**Work request**. Copy nothing but the lines below running from the line containing "Task: Click the Eye Dropper tool" through the line containing "1365x615 pixels.", both end lines included.
Raw data section start
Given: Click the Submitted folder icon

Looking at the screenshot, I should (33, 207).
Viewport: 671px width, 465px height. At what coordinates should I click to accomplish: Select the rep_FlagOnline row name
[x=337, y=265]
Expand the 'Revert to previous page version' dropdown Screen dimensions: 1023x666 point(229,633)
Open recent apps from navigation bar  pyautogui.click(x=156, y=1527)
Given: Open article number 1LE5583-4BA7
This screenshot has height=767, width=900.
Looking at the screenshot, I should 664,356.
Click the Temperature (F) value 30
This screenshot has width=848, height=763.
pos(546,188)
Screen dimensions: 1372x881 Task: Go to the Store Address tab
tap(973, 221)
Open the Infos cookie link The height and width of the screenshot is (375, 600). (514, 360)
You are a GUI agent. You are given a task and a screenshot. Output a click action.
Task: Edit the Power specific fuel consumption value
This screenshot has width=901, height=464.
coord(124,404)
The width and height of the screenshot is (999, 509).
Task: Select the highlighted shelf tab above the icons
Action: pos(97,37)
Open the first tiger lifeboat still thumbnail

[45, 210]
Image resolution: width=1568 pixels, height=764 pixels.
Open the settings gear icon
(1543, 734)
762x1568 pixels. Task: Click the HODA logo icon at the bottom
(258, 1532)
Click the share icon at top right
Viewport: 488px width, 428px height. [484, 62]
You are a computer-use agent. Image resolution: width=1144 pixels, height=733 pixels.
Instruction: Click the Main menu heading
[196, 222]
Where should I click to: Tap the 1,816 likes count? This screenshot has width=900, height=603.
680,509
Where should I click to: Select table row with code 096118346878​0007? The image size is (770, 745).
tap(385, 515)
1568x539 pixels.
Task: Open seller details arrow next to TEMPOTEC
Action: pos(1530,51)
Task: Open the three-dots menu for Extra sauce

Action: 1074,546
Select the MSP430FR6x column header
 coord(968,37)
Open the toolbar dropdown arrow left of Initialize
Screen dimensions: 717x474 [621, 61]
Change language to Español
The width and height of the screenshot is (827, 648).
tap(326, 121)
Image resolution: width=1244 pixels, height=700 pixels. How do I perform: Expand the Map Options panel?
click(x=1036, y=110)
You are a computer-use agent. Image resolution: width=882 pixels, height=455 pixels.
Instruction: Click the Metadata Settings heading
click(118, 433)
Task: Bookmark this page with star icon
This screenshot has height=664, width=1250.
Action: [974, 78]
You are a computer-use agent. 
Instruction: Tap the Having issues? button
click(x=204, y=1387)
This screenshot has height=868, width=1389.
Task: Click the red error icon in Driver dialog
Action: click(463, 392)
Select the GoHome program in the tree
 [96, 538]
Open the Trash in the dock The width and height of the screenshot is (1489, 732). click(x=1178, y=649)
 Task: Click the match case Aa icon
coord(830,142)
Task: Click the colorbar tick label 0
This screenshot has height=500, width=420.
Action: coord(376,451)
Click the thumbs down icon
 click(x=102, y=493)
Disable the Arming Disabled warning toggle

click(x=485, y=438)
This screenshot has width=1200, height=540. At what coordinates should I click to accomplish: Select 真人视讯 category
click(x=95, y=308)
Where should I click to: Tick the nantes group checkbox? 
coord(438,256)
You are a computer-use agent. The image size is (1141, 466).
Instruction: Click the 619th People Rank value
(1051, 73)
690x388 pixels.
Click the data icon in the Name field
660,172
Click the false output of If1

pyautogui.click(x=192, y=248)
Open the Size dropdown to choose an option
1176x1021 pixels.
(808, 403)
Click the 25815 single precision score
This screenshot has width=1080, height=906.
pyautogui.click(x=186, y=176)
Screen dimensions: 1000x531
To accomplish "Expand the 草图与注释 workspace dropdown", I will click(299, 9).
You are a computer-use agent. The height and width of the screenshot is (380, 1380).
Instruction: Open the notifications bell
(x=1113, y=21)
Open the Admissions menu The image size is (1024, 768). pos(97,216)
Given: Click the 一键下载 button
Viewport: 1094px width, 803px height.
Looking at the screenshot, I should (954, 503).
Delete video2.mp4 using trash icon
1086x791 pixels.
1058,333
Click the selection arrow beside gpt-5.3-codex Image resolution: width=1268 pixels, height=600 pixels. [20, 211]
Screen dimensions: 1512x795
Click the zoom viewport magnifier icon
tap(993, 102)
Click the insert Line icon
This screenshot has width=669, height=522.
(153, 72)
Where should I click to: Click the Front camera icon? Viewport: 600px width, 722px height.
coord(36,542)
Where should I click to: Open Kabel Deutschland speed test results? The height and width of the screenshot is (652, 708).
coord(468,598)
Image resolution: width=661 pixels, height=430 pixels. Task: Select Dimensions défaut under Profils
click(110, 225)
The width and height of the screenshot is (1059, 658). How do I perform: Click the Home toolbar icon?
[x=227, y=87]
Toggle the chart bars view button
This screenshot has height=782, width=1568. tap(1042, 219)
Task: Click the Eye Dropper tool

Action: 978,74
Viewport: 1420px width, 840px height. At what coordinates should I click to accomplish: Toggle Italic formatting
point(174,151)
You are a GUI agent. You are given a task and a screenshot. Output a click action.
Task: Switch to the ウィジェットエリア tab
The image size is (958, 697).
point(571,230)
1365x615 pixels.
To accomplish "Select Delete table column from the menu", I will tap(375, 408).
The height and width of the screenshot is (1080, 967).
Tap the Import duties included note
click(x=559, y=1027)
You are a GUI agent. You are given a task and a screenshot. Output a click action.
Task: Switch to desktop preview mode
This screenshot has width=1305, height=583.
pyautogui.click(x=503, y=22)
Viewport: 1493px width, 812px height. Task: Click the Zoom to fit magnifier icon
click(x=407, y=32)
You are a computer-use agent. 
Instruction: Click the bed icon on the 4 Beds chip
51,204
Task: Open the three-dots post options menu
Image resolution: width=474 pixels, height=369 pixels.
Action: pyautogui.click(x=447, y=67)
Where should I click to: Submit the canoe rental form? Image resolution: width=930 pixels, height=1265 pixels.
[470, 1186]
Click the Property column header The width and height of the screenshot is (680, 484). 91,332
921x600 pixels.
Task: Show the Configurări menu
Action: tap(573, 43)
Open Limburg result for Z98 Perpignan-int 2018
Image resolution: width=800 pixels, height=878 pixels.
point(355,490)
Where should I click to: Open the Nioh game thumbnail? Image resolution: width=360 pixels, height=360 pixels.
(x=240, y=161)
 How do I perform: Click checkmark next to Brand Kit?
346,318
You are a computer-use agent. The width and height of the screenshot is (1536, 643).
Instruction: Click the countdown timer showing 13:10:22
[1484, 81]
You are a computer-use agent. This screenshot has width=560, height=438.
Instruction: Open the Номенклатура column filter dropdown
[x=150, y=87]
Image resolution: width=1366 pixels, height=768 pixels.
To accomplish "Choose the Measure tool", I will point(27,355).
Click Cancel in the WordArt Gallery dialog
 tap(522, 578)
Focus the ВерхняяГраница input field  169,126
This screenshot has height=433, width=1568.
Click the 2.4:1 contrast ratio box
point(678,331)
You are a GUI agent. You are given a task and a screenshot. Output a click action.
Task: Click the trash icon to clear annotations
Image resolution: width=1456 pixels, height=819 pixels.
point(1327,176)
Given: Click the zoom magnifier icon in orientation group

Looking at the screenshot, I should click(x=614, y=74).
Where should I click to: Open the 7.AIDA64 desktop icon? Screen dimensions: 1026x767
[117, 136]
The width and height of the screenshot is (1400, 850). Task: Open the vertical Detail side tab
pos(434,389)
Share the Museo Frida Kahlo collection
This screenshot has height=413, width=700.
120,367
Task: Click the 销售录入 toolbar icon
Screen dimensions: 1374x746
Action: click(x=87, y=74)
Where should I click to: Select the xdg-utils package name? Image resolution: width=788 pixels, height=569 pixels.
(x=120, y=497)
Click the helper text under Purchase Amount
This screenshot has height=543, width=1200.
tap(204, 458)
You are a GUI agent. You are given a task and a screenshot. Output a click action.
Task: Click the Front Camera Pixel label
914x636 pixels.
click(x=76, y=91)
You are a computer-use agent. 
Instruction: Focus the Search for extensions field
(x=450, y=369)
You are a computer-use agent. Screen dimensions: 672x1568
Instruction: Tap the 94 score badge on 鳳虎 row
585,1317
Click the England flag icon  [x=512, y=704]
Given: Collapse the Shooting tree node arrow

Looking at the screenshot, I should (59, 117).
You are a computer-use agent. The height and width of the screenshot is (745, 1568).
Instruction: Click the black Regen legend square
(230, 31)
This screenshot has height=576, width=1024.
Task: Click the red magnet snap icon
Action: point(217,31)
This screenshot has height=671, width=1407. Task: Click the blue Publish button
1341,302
Raw data section end
**Reply**.
Task: Click the Eye Dropper tool

Action: 978,74
Viewport: 1420px width, 840px height. At what coordinates should I click to accomplish: Toggle Italic formatting
point(174,151)
You are a GUI agent. You are given a task and a screenshot. Output a click action.
Task: Switch to the ウィジェットエリア tab
The image size is (958, 697).
point(571,230)
1365x615 pixels.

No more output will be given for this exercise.